Nicholas Hunt/Getty Images
Actor/writer/director/producer Nate Parker’s The Birth of a Nation couldn’t come at a better time. Amidst the many conversations regarding the lack of diversity in Hollywood, Parker’s drama—based on the story of Nat Turner, the American-born slave who led the country’s biggest slave rebellion—sold to Fox Searchlight for a recording-breaking $17.5 million. Critics are already touting it as an early front-runner for next year’s Best Picture Oscar, as well as Parker for Best Actor. According to The Hollywood Reporter, only two festival films have ever topped The Birth of a Nation's price tag: Tom Ford’s Nocturnal Animals and Denis Villeneuve’s Story of Your Life, both of which were sold at Cannes for $20 million—before they were even made.
6. SUNDANCE STAFFERS WALK AN AVERAGE OF EIGHT MILES PER DAY DURING THE FESTIVAL.
And you thought standing in line was tiring! With an average of 60,000 people wandering around town every day during the festival, transportation can be a bit of a nightmare. Which makes walking the best—and often quickest—alternative for Sundance’s employees, who walk an average of eight miles per day up and down Main Street.
7. IT WASN’T UNTIL 2004 THAT A MOVIE STARRING ROBERT REDFORD PLAYED AT THE FESTIVAL.

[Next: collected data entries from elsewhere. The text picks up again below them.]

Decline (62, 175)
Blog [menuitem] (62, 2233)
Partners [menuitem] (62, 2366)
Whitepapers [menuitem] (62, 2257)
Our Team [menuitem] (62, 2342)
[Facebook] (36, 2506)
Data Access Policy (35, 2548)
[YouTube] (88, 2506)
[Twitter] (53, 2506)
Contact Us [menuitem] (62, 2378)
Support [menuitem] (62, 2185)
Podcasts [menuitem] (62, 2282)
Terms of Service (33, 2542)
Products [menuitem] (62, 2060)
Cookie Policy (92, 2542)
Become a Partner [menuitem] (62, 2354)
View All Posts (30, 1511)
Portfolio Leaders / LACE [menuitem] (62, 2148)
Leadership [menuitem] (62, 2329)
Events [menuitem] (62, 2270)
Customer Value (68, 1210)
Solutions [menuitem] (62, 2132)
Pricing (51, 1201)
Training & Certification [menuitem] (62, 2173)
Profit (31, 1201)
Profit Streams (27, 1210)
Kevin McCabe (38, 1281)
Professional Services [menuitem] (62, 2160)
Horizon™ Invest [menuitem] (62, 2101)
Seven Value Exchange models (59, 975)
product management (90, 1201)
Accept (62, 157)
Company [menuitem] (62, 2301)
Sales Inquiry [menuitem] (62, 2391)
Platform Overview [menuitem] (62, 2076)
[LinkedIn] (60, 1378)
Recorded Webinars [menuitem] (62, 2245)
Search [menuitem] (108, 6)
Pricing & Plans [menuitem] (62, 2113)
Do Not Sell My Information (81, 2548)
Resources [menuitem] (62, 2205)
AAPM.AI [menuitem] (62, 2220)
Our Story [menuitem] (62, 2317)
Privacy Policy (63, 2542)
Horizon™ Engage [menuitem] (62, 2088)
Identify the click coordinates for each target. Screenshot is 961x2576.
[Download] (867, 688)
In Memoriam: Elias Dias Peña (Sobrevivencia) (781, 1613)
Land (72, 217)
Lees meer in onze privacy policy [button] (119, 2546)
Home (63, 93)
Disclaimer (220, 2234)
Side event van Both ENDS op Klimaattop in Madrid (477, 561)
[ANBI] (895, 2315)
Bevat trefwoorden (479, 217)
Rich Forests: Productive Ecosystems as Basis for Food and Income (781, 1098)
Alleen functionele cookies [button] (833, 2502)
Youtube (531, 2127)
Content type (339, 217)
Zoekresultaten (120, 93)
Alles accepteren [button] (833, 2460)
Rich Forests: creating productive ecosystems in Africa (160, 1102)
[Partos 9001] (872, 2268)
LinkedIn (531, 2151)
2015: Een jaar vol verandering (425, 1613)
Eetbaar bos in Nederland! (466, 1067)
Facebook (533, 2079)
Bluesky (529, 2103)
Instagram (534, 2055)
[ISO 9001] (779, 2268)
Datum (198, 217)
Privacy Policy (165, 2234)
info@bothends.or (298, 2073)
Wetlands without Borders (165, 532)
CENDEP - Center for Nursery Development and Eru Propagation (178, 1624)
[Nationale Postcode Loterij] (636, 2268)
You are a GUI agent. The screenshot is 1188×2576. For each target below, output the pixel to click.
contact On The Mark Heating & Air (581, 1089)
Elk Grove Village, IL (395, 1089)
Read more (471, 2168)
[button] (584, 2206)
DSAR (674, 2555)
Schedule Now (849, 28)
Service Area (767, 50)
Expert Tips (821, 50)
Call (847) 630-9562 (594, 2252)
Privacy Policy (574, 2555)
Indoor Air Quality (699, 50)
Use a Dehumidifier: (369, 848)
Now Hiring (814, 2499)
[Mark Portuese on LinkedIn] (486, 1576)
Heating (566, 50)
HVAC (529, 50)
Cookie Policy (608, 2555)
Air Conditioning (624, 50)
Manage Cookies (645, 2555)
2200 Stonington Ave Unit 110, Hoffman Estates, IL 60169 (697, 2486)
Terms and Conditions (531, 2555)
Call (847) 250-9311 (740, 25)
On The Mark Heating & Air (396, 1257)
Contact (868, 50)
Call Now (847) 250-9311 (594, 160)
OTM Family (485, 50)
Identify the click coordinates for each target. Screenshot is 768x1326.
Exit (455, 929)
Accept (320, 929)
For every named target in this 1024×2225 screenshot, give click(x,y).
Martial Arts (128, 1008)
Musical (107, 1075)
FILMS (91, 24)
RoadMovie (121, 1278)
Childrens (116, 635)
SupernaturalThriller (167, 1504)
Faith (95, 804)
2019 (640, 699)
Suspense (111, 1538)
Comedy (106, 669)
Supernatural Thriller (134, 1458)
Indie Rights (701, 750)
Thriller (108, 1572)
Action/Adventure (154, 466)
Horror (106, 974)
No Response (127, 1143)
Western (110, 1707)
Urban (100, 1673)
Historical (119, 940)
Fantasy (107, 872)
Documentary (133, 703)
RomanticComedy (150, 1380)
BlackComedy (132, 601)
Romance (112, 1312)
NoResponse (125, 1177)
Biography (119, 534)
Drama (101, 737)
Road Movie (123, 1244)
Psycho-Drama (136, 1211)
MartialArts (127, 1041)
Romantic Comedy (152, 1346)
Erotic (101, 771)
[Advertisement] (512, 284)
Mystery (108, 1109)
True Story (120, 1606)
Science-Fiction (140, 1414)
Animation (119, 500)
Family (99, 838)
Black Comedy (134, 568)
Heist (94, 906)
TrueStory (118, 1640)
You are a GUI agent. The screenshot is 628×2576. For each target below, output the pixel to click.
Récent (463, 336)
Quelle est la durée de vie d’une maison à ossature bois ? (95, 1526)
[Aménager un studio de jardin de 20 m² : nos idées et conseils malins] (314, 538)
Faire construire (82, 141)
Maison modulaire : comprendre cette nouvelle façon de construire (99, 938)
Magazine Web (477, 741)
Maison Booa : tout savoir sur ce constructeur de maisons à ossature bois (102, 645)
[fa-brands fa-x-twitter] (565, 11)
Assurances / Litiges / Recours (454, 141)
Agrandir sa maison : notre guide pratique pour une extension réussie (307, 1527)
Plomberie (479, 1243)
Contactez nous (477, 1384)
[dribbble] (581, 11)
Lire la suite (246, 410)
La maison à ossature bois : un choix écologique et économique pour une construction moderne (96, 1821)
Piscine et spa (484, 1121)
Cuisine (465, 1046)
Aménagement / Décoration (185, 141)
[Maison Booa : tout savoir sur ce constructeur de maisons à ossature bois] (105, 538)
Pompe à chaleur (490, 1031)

Despite Robert Redford being chairman of the festival since its inception, it took over two decades for the festival to program a film that he was actually starring in. According to the Columbia Tribune, Redford was reluctant to show his film, the action-drama The Clearing, fearing that it was a conflict of interest. However, Sundance's then-festival director Geoffrey Gilmore insisted on showing the low-budget flick, which he considered a perfect fit for the lineup.
8. BEND IT LIKE BECKHAM, WHICH SCREENED IN THE WORLD CINEMA SECTION, BECAME THE FIRST WESTERN FILM TO PLAY ON NORTH KOREAN TELEVISION.
Out of all the films to ever screen at Sundance—or just, you know, in history in general—North Korea chose Bend It Like Beckham, Gurinder Chadha’s 2002 Sundance hit, as the first Western film to ever play over the country’s airwaves.
9. ONE-THIRD OF THE FESTIVAL’S ATTENDEES LIVE IN UTAH.
Though it may seem like a total Hollywood invasion, 33 percent of Sundance attendees are Utah residents. Then comes Hollywood: 14.7 percent of the audience is made up of Californians, while 4.9 percent make the trek from New York.
10. ELUSIVE GRAFFITI ARTIST BANKSY PAINTED THE STREETS OF PARK CITY THE SAME YEAR HE PREMIERED EXIT THROUGH THE GIFT SHOP.
Would you expect anything less? As captured by The New York Times, Banksy lit up the cloudy skies and snow-covered streets with splashes of hidden paintings around random turns in Park City in 2010. In 2014, a vandal who defaced one of Bansky’s long-standing pieces was sentenced to 100 hours of community service and ordered to pay thousands of dollars in restitution to the owners of the Cunningham Building, where the Banksy painting was displayed.